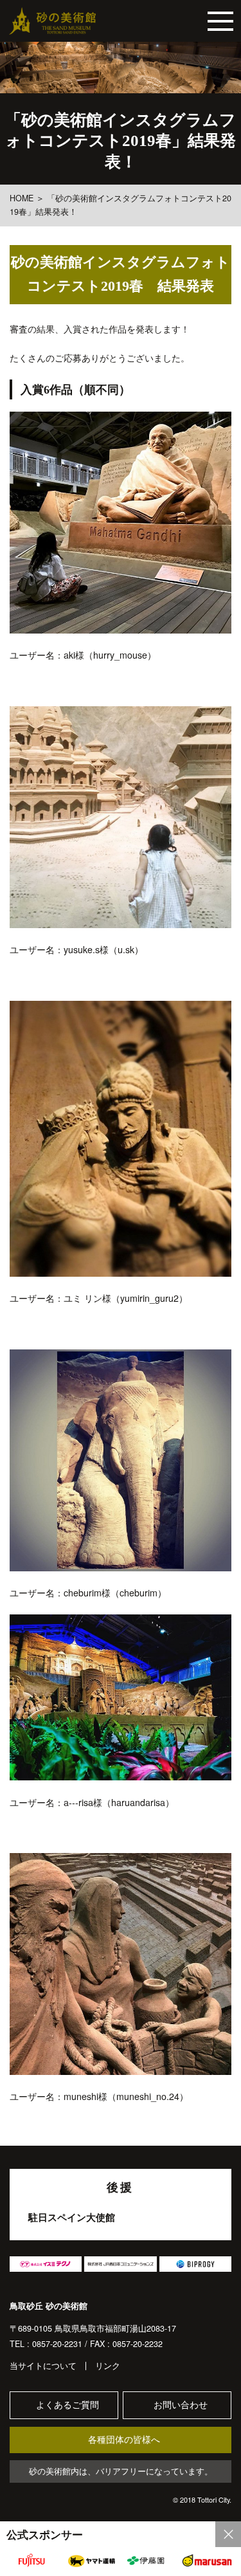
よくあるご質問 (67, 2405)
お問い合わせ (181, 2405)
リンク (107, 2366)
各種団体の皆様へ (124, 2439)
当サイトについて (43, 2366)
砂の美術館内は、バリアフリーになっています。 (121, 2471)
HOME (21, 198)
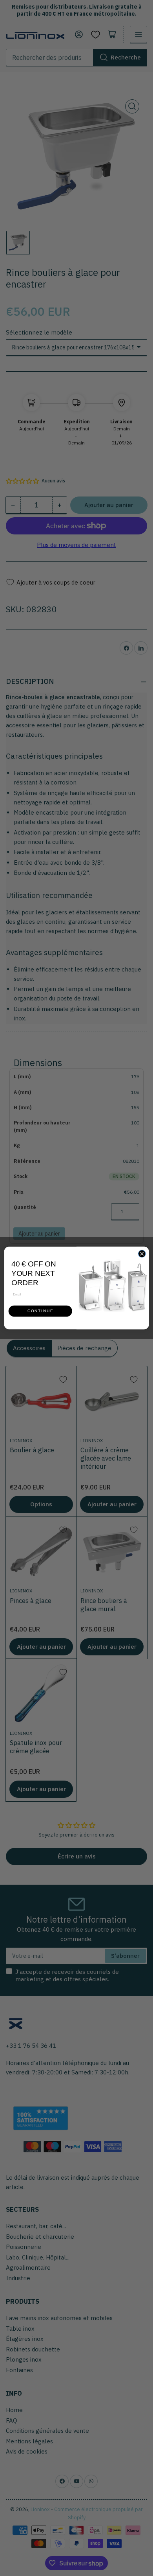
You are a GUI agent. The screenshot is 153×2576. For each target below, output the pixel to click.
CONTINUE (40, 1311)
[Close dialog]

• • • • • • •

* WHAT TO WORK ON: In the copy, include each entry exactly as written and none of the pictures.

* ANSWER SECTION:
よくあるご質問 (67, 2405)
お問い合わせ (181, 2405)
リンク (107, 2366)
各種団体の皆様へ (124, 2439)
当サイトについて (43, 2366)
砂の美術館内は、バリアフリーになっています。 (121, 2471)
HOME (21, 198)
You are a GUI agent. The screenshot is 153×2576. For each target below, output the pixel to click.
CONTINUE (40, 1311)
[Close dialog]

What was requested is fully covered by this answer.